Her türlü benzerlik ve eksiklikten münezzeh olan Allah-u Teâlâ, kullarının terbiye ve ıslah olmalarını dilemiş ve emretmiştir.
Allah-u Teâlâ’nın bu manadaki ’emr’i iki çeşittir. Birincisi, Nebîler ve Resûller aracılığıyla gerçekleşir ve özeldir. Gayesi, kulları, kendi tercihleriyle imtihan etmek ve kurtuluşa davet edip götürmektir.
Eğer insanlar kendi tercihleriyle ve gönüllü olarak bu ’emr’e tabi olup gereğini yerine getirirlerse yani maddi ve manevi hükümlere uyarlarsa, istenen yerine gelir ve gaye hasıl olmuş olur.
Şayet uymazlar ve gereğini yerine getirmezlerse, ikinci tür Emr, onları bu hükümlere uymaya zorlar veya uymamanın cezasına…
Bu ikinci ’emr’in uygulanmamasının ihtimali yoktur. Evrende ve insanlarda yürürlükte olan hadiseler, bu ’emr’in gereğidir.
“Başınıza gelenler, kendi ellerinizle yaptıklarınızdandır; pek çoğunu da affeder.” ayeti bu manayadır.
Allah-u Teâlâ’nın ’emr’inin herhangi bir zaman ve mekânda geçerli ve yürürlükte olmamasına da ihtimal yoktur.
“Bir şeyi irade ettiğinde O’nun emri ancak ona “Kün/Ol” demesidir. O da olur. Her şeyin melekutu/hükümranlığı yed’inde olan Subhan’dır. O’na rücu’ ettirileceksiniz.” (36/82-83)
Şu kadarı var ki, Resûllere tabi olmak ve (Varis-i Resûl olan) Evliya’yı izlemek, hem nefsin kemale ermesini ve hem de ilahi hükümlere uyulmasını kolaylaştırdığı / sağladığı için Allah-u Teâlâ, merhametinin bir sonucu olarak Enbiya göndermiş ve Evliya’yı da vesile kılmıştır.
Eğer bu yolla yani özele hitap eden hükümlere uymakla davete icabet edilir ve gereği yerine getirilirse ne âlâ!
Zaten istenen de budur.
Bunu seçip seçmemek ve gereğini yapıp yapmamak kulların tercihlerine ve serbest iradelerine bırakılmıştır.
Kabul etmeyip isyan ederler veya kabul edip ihmal ederlerse ikinci ’emr’ devreye girer ve iki dünyada da gereğini yerine getirmekten geri durmaz.
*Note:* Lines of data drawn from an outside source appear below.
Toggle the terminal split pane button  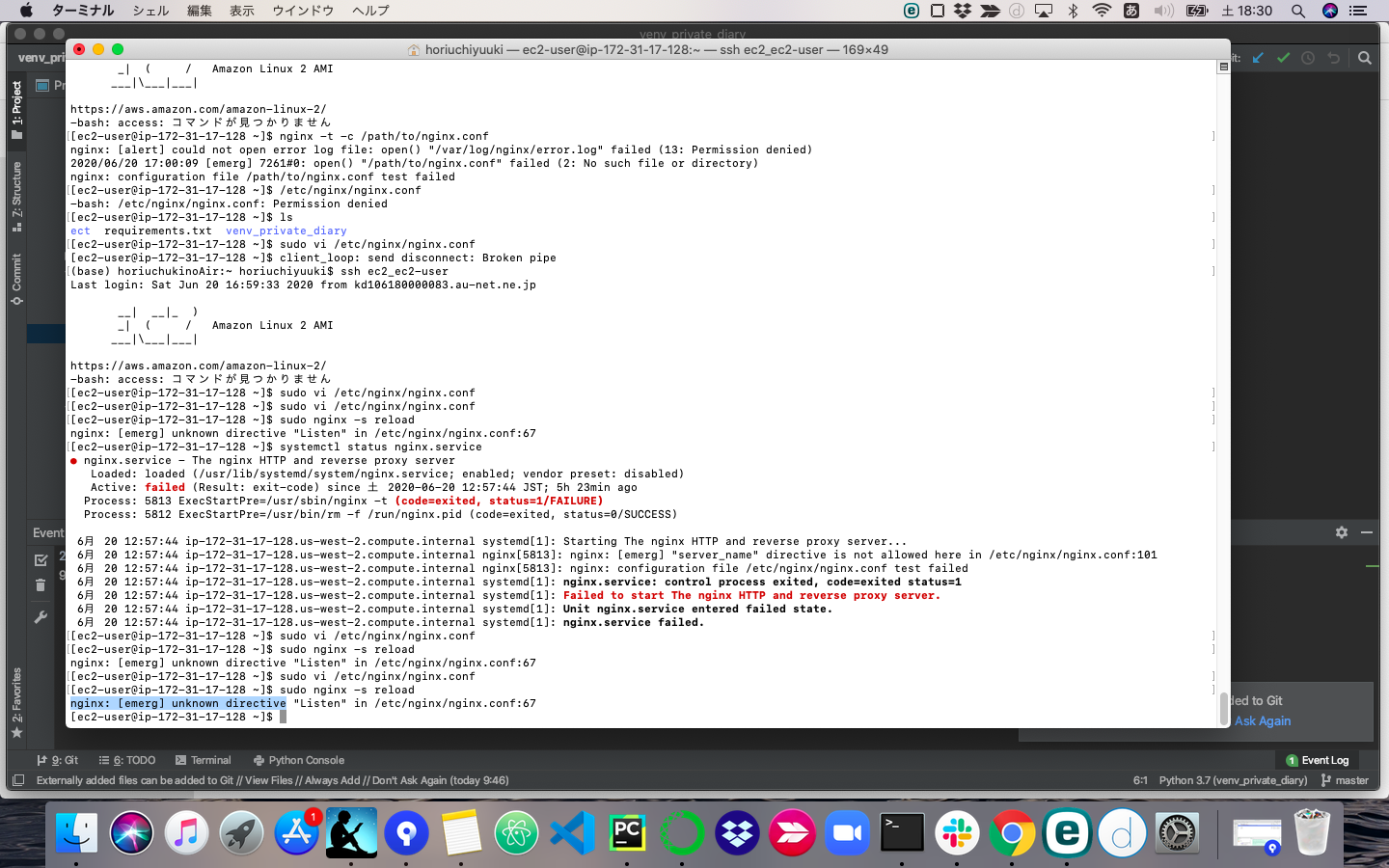(1223, 67)
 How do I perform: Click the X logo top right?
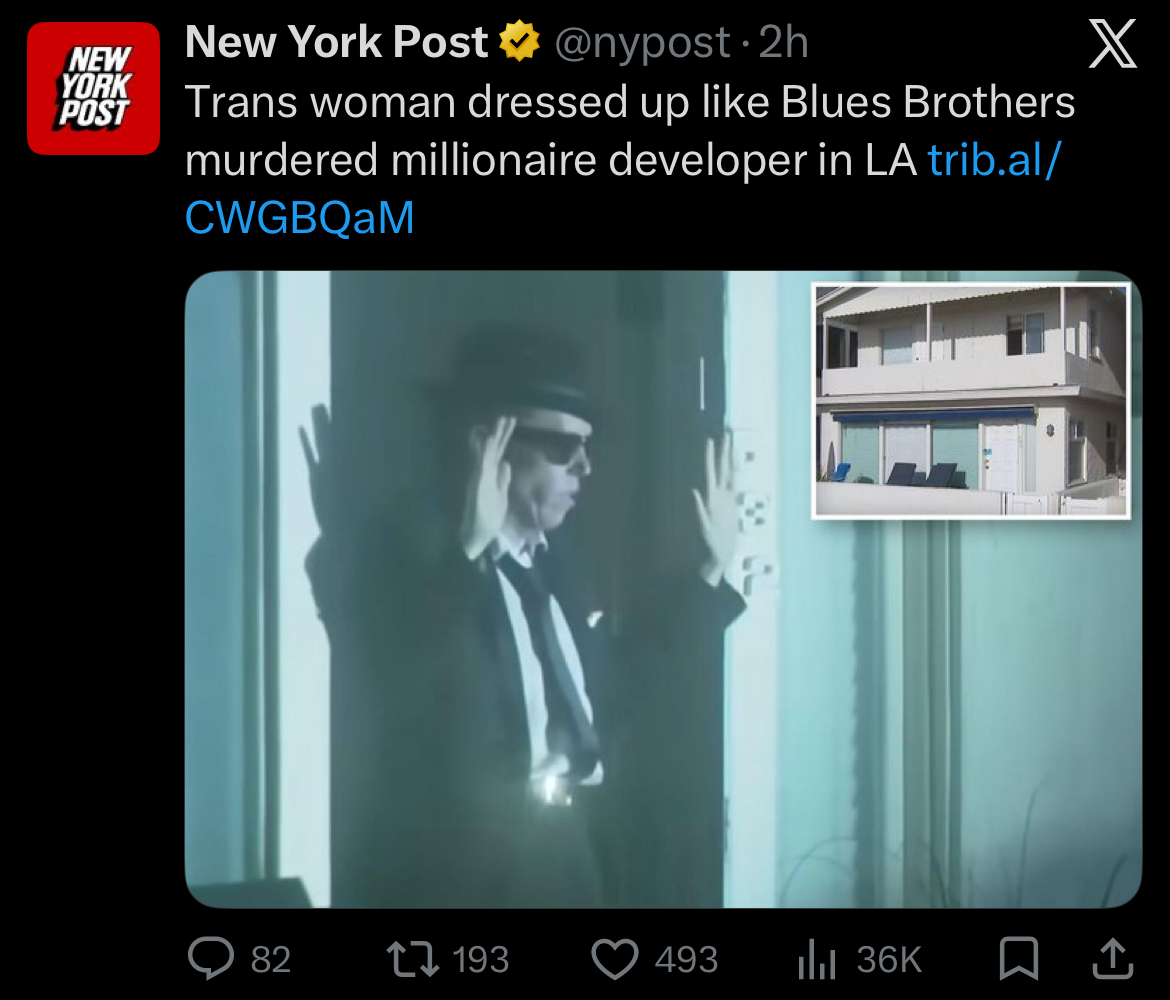[1113, 43]
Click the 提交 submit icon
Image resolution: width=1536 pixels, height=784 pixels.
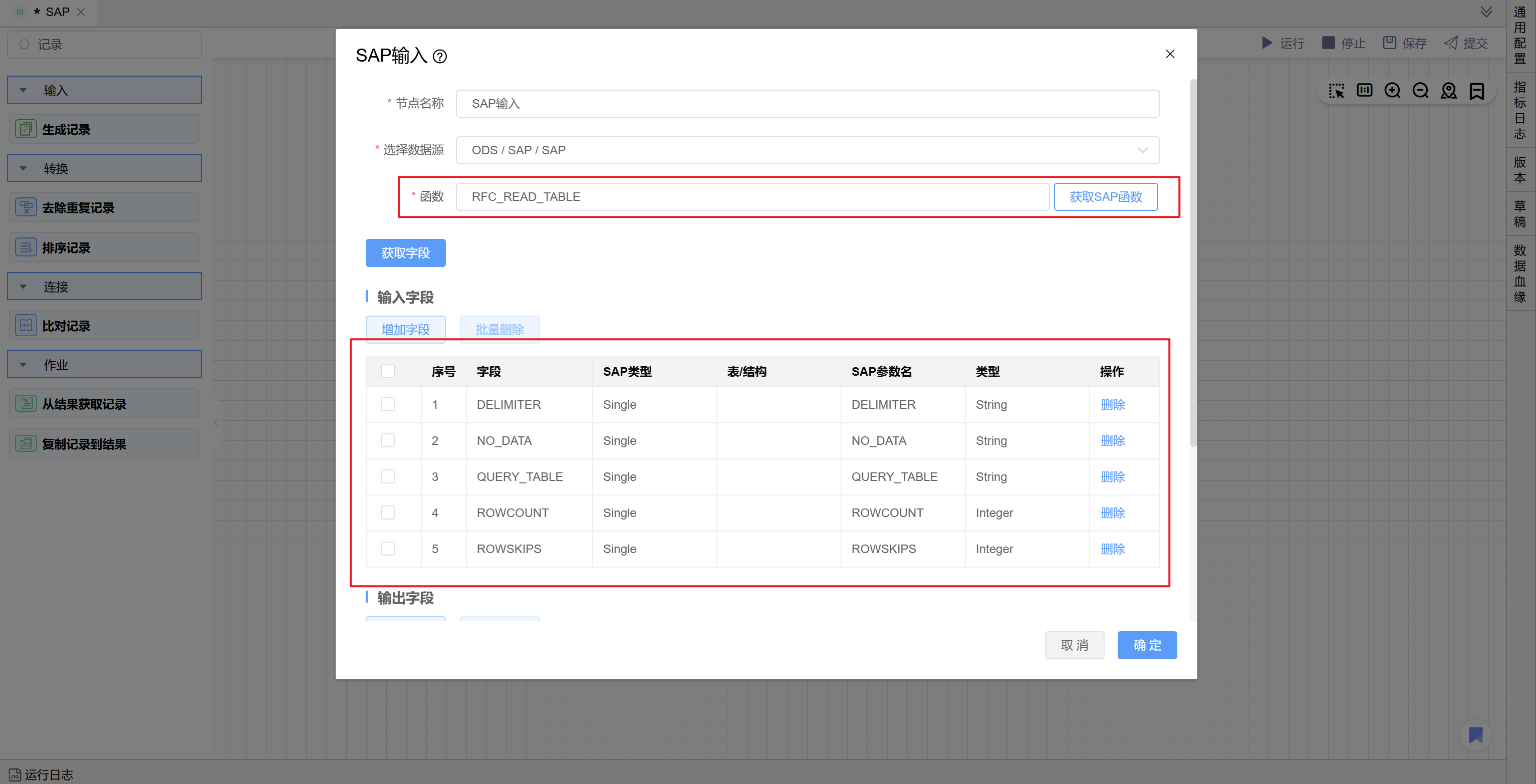click(x=1451, y=43)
Hakikât derecesine erişenler yani ilahi hükümlere riayet edip isyan etmeyenler ise hem beden kafesinde rahat ederler; hem de beden kafesinden kurtulduktan sonra yüceler âlemine yükselerek Enbiyâ ve Velîlerin ruhlarıyla birlikte bitimsiz zevk ve safaya kavuşurlar.
Aşağı âlemde kalan akraba ve yakınları ve bütün ehl-i iman için dua ederler ve imkân oldukça da yardım yapmaktan geri durmazlar.
***
Melekler tümüyle hakikât mertebesindedirler çünkü hem tabiat zindanında tutuklu değillerdir hem de unsurlar giysisini giymemişlerdir. “Emrolundukları işte ALLAH’a isyan etmezler ve kendilerine emredileni yerine getirirler” ayet-i kerimesinde buyrulduğu üzere, ALLAH’ın emirlerini zorlanmaksızın yerine getirmeleri ve isyan etmemeleri, tertemiz olduklarının en açık kanıtıdır.
Aynı şekilde Resuller, Nebiler, Kutuplar, Evtadlar, Abdallar, Nakipler ve Necipler gibi batınî âlemde tasarrufta bulunan büyük zatların tümü hakikât mertebesindedir.
Bunların dışında her memleket ve her beldede, istidat ve kapasitesi ayarında hakikat mertebesine erişen kimseler bulunur. Ancak bunlar da pek nadir olurlar.